It’s an odd way to work; a little scary, like walking a bit too close to a windy cliff edge just to see what’s down there. Often the path meanders into good terrain, fertile and exciting and equally often comes to a halt in front of a huge pile of literary manure from which I have to hastily back-track to find a different lane.

Characters I find equally difficult to pin down. Like the lady above, they often appear, semi-formed and reveal their true identities as I write. I have heard people say that you should work ever last thing out about a character before you introduce them into the story. A great idea except characters change and morph as I write, sometimes slightly, sometimes to almost take over the story, causing me to re-write and re-think – maybe a useful process in itself.

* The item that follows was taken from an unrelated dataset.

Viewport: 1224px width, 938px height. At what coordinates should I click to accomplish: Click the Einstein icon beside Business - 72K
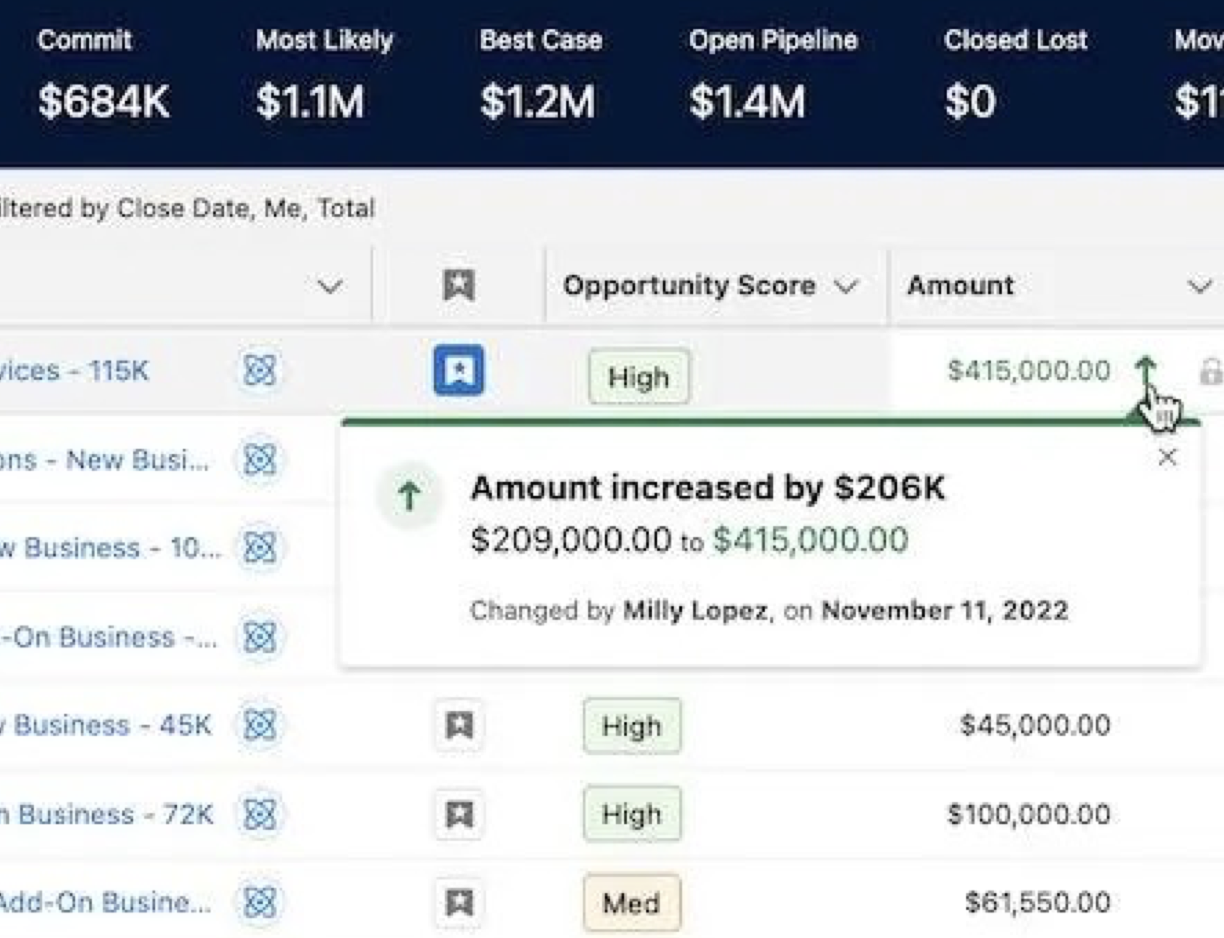259,814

So, my planning: an early morning scramble to get words down, reflecting throughout the day, occasionally with a Eureka moment at some point and some hasty note-making followed by a re-cap early the following morning before the story moves on, slowly, speedily, sideways, backwards and (happily)mostly forwards.

 

Writing tools

I seem to have sadly (and hopefully temporarily) mislaid the magnificent fountain pen that Mark gave me for my birthday. Wishing to find something to use in the meantime and not spend a load I went into a junk shop in our nearby bigger town and asked if they had any ‘stylo à plume’ he proceeded to root about in a grubby box and produced three specimens: one grey and bent, another that must have been through a 90 degree wash and this one. “It’s Russian,” he said as if this was a good thing – I’ve no idea, are Russian pens extra marvellous?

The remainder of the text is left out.